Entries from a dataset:
»»
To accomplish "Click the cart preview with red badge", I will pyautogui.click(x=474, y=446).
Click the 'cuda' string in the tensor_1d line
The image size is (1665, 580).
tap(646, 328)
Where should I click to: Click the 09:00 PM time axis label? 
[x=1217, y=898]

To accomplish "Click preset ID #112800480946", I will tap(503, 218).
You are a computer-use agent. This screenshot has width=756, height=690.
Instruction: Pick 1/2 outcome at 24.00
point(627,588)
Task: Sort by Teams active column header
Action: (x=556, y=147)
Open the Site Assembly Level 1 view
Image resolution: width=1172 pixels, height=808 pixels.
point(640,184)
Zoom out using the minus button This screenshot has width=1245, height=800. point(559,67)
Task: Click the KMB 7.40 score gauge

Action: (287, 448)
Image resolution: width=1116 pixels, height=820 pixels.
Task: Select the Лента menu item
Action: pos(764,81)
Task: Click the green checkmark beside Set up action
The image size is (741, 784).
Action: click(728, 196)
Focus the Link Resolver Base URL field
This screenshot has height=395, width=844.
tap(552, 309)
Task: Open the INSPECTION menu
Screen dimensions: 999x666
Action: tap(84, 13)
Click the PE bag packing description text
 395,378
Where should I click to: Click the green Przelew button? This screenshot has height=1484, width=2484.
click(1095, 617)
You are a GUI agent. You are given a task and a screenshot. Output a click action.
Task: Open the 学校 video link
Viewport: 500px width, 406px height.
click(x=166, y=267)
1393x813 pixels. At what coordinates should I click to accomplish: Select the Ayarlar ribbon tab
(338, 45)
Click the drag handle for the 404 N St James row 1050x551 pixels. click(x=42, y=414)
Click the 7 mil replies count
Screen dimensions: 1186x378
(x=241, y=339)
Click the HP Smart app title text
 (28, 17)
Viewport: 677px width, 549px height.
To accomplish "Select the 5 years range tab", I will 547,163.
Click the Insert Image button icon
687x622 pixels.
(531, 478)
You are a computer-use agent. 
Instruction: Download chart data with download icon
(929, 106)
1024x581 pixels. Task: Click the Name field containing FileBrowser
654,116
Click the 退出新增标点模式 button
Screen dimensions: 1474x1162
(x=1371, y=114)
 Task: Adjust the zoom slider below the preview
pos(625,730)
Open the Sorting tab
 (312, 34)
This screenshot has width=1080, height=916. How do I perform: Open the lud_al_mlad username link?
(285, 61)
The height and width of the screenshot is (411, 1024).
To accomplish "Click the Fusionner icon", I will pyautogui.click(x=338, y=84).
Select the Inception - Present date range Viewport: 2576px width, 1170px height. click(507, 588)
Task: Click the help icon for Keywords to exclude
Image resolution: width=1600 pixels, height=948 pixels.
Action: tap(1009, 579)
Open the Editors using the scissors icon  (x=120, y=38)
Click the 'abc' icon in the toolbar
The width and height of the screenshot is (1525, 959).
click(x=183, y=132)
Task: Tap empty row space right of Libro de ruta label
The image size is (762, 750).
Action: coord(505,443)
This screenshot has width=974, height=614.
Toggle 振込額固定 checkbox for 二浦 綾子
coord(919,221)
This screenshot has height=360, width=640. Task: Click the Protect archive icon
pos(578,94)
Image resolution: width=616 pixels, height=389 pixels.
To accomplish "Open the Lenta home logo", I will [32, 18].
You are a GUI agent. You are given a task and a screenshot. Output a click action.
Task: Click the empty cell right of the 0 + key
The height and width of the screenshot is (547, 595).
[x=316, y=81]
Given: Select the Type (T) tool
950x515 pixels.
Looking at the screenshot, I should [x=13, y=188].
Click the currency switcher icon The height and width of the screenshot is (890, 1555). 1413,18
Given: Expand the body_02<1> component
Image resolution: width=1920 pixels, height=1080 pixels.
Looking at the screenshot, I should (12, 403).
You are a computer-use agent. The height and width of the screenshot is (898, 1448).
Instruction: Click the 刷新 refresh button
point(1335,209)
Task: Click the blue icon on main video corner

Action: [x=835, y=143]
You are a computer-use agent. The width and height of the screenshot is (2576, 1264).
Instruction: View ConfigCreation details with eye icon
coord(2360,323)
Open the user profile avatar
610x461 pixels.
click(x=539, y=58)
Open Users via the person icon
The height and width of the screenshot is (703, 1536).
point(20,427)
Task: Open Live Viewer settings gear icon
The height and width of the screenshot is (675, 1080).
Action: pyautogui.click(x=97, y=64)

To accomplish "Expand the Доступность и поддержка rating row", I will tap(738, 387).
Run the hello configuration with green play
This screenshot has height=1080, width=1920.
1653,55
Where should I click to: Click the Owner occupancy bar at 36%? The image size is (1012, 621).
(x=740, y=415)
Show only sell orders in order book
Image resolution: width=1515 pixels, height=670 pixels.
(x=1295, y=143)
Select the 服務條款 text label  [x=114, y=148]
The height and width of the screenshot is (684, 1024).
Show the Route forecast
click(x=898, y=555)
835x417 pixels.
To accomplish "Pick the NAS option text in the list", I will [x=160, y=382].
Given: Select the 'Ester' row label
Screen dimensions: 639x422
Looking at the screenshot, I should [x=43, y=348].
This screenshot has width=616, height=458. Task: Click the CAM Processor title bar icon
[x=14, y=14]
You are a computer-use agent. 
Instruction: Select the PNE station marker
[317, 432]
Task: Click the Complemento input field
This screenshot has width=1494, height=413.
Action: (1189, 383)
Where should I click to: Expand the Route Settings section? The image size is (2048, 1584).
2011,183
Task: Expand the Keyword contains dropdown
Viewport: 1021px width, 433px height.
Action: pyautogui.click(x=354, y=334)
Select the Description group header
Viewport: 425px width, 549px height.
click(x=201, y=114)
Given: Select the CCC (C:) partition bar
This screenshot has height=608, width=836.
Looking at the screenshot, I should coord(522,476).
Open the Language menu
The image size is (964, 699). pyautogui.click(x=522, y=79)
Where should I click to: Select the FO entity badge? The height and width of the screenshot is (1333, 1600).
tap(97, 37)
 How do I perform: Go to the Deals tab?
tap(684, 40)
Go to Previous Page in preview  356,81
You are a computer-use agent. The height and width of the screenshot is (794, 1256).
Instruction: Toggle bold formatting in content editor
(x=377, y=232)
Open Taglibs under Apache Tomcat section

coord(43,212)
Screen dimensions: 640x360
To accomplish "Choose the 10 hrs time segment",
««
Work to be completed — Reproduce all of the data above line for line, with no changes.

Response to the exercise —
To accomplish "Click the cart preview with red badge", I will pyautogui.click(x=474, y=446).
Click the 'cuda' string in the tensor_1d line
The image size is (1665, 580).
tap(646, 328)
Where should I click to: Click the 09:00 PM time axis label? 
[x=1217, y=898]

To accomplish "Click preset ID #112800480946", I will tap(503, 218).
You are a computer-use agent. This screenshot has width=756, height=690.
Instruction: Pick 1/2 outcome at 24.00
point(627,588)
Task: Sort by Teams active column header
Action: (x=556, y=147)
Open the Site Assembly Level 1 view
Image resolution: width=1172 pixels, height=808 pixels.
point(640,184)
Zoom out using the minus button This screenshot has width=1245, height=800. point(559,67)
Task: Click the KMB 7.40 score gauge

Action: (287, 448)
Image resolution: width=1116 pixels, height=820 pixels.
Task: Select the Лента menu item
Action: pos(764,81)
Task: Click the green checkmark beside Set up action
The image size is (741, 784).
Action: click(728, 196)
Focus the Link Resolver Base URL field
This screenshot has height=395, width=844.
tap(552, 309)
Task: Open the INSPECTION menu
Screen dimensions: 999x666
Action: tap(84, 13)
Click the PE bag packing description text
 395,378
Where should I click to: Click the green Przelew button? This screenshot has height=1484, width=2484.
click(1095, 617)
You are a GUI agent. You are given a task and a screenshot. Output a click action.
Task: Open the 学校 video link
Viewport: 500px width, 406px height.
click(x=166, y=267)
1393x813 pixels. At what coordinates should I click to accomplish: Select the Ayarlar ribbon tab
(338, 45)
Click the drag handle for the 404 N St James row 1050x551 pixels. click(x=42, y=414)
Click the 7 mil replies count
Screen dimensions: 1186x378
(x=241, y=339)
Click the HP Smart app title text
 (28, 17)
Viewport: 677px width, 549px height.
To accomplish "Select the 5 years range tab", I will 547,163.
Click the Insert Image button icon
687x622 pixels.
(531, 478)
You are a computer-use agent. 
Instruction: Download chart data with download icon
(929, 106)
1024x581 pixels. Task: Click the Name field containing FileBrowser
654,116
Click the 退出新增标点模式 button
Screen dimensions: 1474x1162
(x=1371, y=114)
 Task: Adjust the zoom slider below the preview
pos(625,730)
Open the Sorting tab
 (312, 34)
This screenshot has width=1080, height=916. How do I perform: Open the lud_al_mlad username link?
(285, 61)
The height and width of the screenshot is (411, 1024).
To accomplish "Click the Fusionner icon", I will pyautogui.click(x=338, y=84).
Select the Inception - Present date range Viewport: 2576px width, 1170px height. click(507, 588)
Task: Click the help icon for Keywords to exclude
Image resolution: width=1600 pixels, height=948 pixels.
Action: tap(1009, 579)
Open the Editors using the scissors icon  (x=120, y=38)
Click the 'abc' icon in the toolbar
The width and height of the screenshot is (1525, 959).
click(x=183, y=132)
Task: Tap empty row space right of Libro de ruta label
The image size is (762, 750).
Action: coord(505,443)
This screenshot has width=974, height=614.
Toggle 振込額固定 checkbox for 二浦 綾子
coord(919,221)
This screenshot has height=360, width=640. Task: Click the Protect archive icon
pos(578,94)
Image resolution: width=616 pixels, height=389 pixels.
To accomplish "Open the Lenta home logo", I will [32, 18].
You are a GUI agent. You are given a task and a screenshot. Output a click action.
Task: Click the empty cell right of the 0 + key
The height and width of the screenshot is (547, 595).
[x=316, y=81]
Given: Select the Type (T) tool
950x515 pixels.
Looking at the screenshot, I should [x=13, y=188].
Click the currency switcher icon The height and width of the screenshot is (890, 1555). 1413,18
Given: Expand the body_02<1> component
Image resolution: width=1920 pixels, height=1080 pixels.
Looking at the screenshot, I should (12, 403).
You are a computer-use agent. The height and width of the screenshot is (898, 1448).
Instruction: Click the 刷新 refresh button
point(1335,209)
Task: Click the blue icon on main video corner

Action: [x=835, y=143]
You are a computer-use agent. The width and height of the screenshot is (2576, 1264).
Instruction: View ConfigCreation details with eye icon
coord(2360,323)
Open the user profile avatar
610x461 pixels.
click(x=539, y=58)
Open Users via the person icon
The height and width of the screenshot is (703, 1536).
point(20,427)
Task: Open Live Viewer settings gear icon
The height and width of the screenshot is (675, 1080).
Action: pyautogui.click(x=97, y=64)

To accomplish "Expand the Доступность и поддержка rating row", I will tap(738, 387).
Run the hello configuration with green play
This screenshot has height=1080, width=1920.
1653,55
Where should I click to: Click the Owner occupancy bar at 36%? The image size is (1012, 621).
(x=740, y=415)
Show only sell orders in order book
Image resolution: width=1515 pixels, height=670 pixels.
(x=1295, y=143)
Select the 服務條款 text label  [x=114, y=148]
The height and width of the screenshot is (684, 1024).
Show the Route forecast
click(x=898, y=555)
835x417 pixels.
To accomplish "Pick the NAS option text in the list", I will [x=160, y=382].
Given: Select the 'Ester' row label
Screen dimensions: 639x422
Looking at the screenshot, I should [x=43, y=348].
This screenshot has width=616, height=458. Task: Click the CAM Processor title bar icon
[x=14, y=14]
You are a computer-use agent. 
Instruction: Select the PNE station marker
[317, 432]
Task: Click the Complemento input field
This screenshot has width=1494, height=413.
Action: (1189, 383)
Where should I click to: Expand the Route Settings section? The image size is (2048, 1584).
2011,183
Task: Expand the Keyword contains dropdown
Viewport: 1021px width, 433px height.
Action: pyautogui.click(x=354, y=334)
Select the Description group header
Viewport: 425px width, 549px height.
click(x=201, y=114)
Given: Select the CCC (C:) partition bar
This screenshot has height=608, width=836.
Looking at the screenshot, I should coord(522,476).
Open the Language menu
The image size is (964, 699). pyautogui.click(x=522, y=79)
Where should I click to: Select the FO entity badge? The height and width of the screenshot is (1333, 1600).
tap(97, 37)
 How do I perform: Go to the Deals tab?
tap(684, 40)
Go to Previous Page in preview  356,81
You are a computer-use agent. The height and width of the screenshot is (794, 1256).
Instruction: Toggle bold formatting in content editor
(x=377, y=232)
Open Taglibs under Apache Tomcat section

coord(43,212)
Screen dimensions: 640x360
To accomplish "Choose the 10 hrs time segment",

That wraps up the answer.